I get out of work and the radio is screaming the urgent message of “Tornado Warning”. I’m still driving, feeling nervous, and the Tornado Siren goes off! I’m nail biting, gripping steering wheel scared, as I drive through neighborhoods anxiously trying to get home. I reach my house, pull in the driveway and quickly escape to the solitude and safety of my home. Door locked behind me, I enter the blissful feeling of safety and warmth; I am home.
Living in the Midwest has its ups and downs when it comes to spring weather. Having lived on the east coast almost my entire life, this evening showed the true bi-polar weather patterns of Missouri at their finest. In less than two hours, I went through two tornado warnings, two hail storms, a rainbow and the most beautiful cloud formation I’ve ever seen. God was making a spectacular array of weather patterns for me to witness, and I felt safe inside my home. On the other side of my neighborhood, behind suburbia, lies a wooded area where homeless people live in tents waiting out these storms.

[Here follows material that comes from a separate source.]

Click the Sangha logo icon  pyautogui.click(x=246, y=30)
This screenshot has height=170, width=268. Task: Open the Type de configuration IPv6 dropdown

I prayed for the safety of the homeless as the second tornado siren went off, and asked that the tents stay planted safely on the ground. I prayed that no one would be hurt. As the storms came whisking through, the hail started to plummet to the ground like firecracker snaps on the 4th of July.
I watched my car take a beating from the hail, and in the end it really didn’t matter if it was damaged or not. I was blessed to have a car, a home and I felt almost guilty of being there. How could this society we live in today allow homelessness to still prevail? How have we become a generation of families that loose their jobs and end up in the woods on the other side of my neighborhood? Somehow my safety at this particular moment did not seem as important as other times in my life.
I stepped outside and as the rains were streaming down, the sun streamed brightly through the clouds. The trees dripped water, and glistened like golden dipped branches blowing softly in the wind. I knew at that particular moment that God’s love was shining through.
When the bow [rainbow] is in the clouds and I look upon it, I will [earnestly] remember the everlasting covenant or pledge between God and every living creature of all flesh that is upon the earth. And God said to Noah, This [rainbow] is the token or sign of the covenant or solemn pledge which I have established between Me and all flesh upon the earth. Genesis 9:16-17 AMP
As I glanced around the corner of my home I saw it, a beautiful rainbow. It was magnificent as it hung in the sky, reminding me of God’s promise. I knew that this storm would soon pass. I knew the homeless people in the woods would be okay. They would have survived another storm of life, and move on to their next day.
I was finally able to leave my home to drive to the grocery store. I had spoken to one of the homeless families and they were in dire need of food. I had a grocery list of high protein items that would help sustain them until their food stamps for the next month arrived. The entire time I was shopping, I was thinking of this family and how they have impacted my life. In fact, I couldn’t stop thinking about the homeless people near my neighborhood at all. I constantly thought about them and how I needed to step up and do something.
I’m going to Outreach this Sunday through my church. I am getting involved by packing small lunch sacks, hygiene packets and simple words of conversation to help the people from the streets have a day where they can lose sight of the fact that they are homeless. Where simple conversation and moments of laughter help them to endure the frustration and loneliness homelessness can bring.
When you lose your home, you are no longer a part of an intricate neighborhood where cars drive to work, buses pick up children for school and flowers are planted in the Spring. You simply exist and endure survival mode until finally the world breaks open, and a job gives you your identity and life back. I watch these homeless families endure weeks of job hunting and trying to survive on small amounts of food and clothing donated by local charities. Humbling oneself takes on a whole new meaning when your are homeless. You have to say yes to the simple things in life because that is simply all you have.
This one particular couple that I buy food for has a dream all their own. They are striving to move forward with a dream of a job and home. They are not relying on society, they are relying on themselves. They live in a tent for now, yet they are fighting to get back up the ladder of life. They are striving to better themselves, and their biggest dream in life is to one day give back to the other homeless that may one day reside on the other side of suburbia where they hope to once again live.
When I arrived home, I knew God was showing me that the world may be harsh and unkind, but if I helped other people and showed them God’s love, everything would eventually be okay. I knew I was on the right path of helping others as the most beautiful cloud erupted in the sky. God was showing me his promise, his promise he made to all of us so long ago.